Section 3. Maximum debenture size
The maximum loan guarantee size is increased from $750,000
to $1,000,000 for regular 504 borrowers. The guarantee ceiling
on loans that meet the public policy goals is increased from
$1,000,000 to $1,300,000.
Section 4. Fees
In order to fund the Financing Account (loss reserve) for
the 504 program, it is necessary for the borrowers, CDCs, and
the participating banks to pay fees to the Federal government.
The participating bank pays a one-time fee, and the borrower
and CDC pay annually a percentage of the outstanding balance of
the 504 loan. The bill allows the fees to be collected through
September 30, 2003.
Section 5. Premier Certified Lenders Program
The Premier Certified Lenders Program demonstration program
is granted permanent status. Under current law, the
demonstration program will terminate on September 30, 2000.

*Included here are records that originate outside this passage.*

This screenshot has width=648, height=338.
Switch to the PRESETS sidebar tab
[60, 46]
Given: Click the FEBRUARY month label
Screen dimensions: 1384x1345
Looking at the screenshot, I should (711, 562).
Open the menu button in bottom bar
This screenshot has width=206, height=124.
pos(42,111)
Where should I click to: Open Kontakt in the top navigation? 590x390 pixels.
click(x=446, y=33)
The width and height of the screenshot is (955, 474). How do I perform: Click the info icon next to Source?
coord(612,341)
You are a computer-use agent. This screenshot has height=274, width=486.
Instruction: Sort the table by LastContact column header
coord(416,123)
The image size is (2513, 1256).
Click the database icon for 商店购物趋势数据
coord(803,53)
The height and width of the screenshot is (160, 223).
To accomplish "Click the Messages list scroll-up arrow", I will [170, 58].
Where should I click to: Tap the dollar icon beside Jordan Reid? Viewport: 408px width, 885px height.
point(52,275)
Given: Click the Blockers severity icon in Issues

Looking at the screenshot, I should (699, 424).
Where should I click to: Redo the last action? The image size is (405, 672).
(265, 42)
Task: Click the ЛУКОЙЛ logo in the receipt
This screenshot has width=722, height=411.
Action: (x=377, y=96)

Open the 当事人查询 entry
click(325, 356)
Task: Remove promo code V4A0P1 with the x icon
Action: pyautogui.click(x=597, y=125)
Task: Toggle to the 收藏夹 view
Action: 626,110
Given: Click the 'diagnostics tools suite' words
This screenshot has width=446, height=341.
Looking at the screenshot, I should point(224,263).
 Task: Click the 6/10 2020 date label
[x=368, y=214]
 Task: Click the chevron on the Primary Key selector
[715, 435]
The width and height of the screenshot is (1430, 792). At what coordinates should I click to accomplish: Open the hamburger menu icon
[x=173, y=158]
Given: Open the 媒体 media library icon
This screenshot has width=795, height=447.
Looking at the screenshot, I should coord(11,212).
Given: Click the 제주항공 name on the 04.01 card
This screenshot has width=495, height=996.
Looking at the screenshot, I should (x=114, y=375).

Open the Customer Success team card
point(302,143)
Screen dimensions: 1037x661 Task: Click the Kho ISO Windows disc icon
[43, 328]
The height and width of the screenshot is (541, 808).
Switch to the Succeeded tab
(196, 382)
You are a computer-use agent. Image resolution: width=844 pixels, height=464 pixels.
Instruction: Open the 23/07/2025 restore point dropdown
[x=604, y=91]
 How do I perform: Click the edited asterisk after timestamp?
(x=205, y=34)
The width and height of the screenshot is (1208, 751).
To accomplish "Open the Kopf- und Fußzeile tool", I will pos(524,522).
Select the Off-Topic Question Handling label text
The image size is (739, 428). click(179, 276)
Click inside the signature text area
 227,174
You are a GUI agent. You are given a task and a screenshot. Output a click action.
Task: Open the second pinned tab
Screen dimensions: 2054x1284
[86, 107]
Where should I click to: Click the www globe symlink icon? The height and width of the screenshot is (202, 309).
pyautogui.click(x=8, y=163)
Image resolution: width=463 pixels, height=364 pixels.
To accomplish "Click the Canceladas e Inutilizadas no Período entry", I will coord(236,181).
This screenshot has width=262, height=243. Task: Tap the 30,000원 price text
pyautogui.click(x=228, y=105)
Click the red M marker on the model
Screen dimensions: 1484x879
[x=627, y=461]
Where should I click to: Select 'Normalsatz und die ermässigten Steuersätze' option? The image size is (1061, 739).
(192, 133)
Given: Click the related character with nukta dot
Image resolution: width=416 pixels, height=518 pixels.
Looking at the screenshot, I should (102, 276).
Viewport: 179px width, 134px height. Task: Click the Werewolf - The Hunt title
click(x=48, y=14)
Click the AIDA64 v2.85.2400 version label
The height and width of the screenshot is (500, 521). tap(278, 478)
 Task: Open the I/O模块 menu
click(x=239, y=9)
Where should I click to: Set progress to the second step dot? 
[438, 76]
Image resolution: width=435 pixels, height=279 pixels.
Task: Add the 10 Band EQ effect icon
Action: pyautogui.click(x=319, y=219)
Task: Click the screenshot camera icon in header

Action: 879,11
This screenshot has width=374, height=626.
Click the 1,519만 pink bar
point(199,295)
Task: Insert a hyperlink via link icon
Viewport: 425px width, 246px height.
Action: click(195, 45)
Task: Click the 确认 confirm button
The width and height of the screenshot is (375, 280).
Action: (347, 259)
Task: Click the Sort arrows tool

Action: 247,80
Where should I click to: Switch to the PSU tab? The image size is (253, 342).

Section 6. Sale of certain defaulted loans
The bill requires SBA to give any CDC with contingent
liability 90 days notice prior to including a defaulted loan in
a bulk sale of loans. No loan may be sold without permitting
prospective purchasers to examine SBA records on the loan.
Section 7. Loan liquidation
The bill adds a new section 510 to the Small Business
Investment Act of 1958 to create a permanent program permitting
CDCs to carry out the liquidation of defaulted loans. This
permanent program replaces the pilot program authorized by the
Small Business Reauthorization Act of 1997 (P.L. 105-135).
Section 8. Funding levels for certain financings under the Small
Business Investment Act of 1958
Establishes the following funds levels for the 504 program:
$4,000,000,000 in Fiscal Year 2001, $5,000,000,000 in Fiscal
Year 2002, and $6,000,000,000 in Fiscal Year 2003.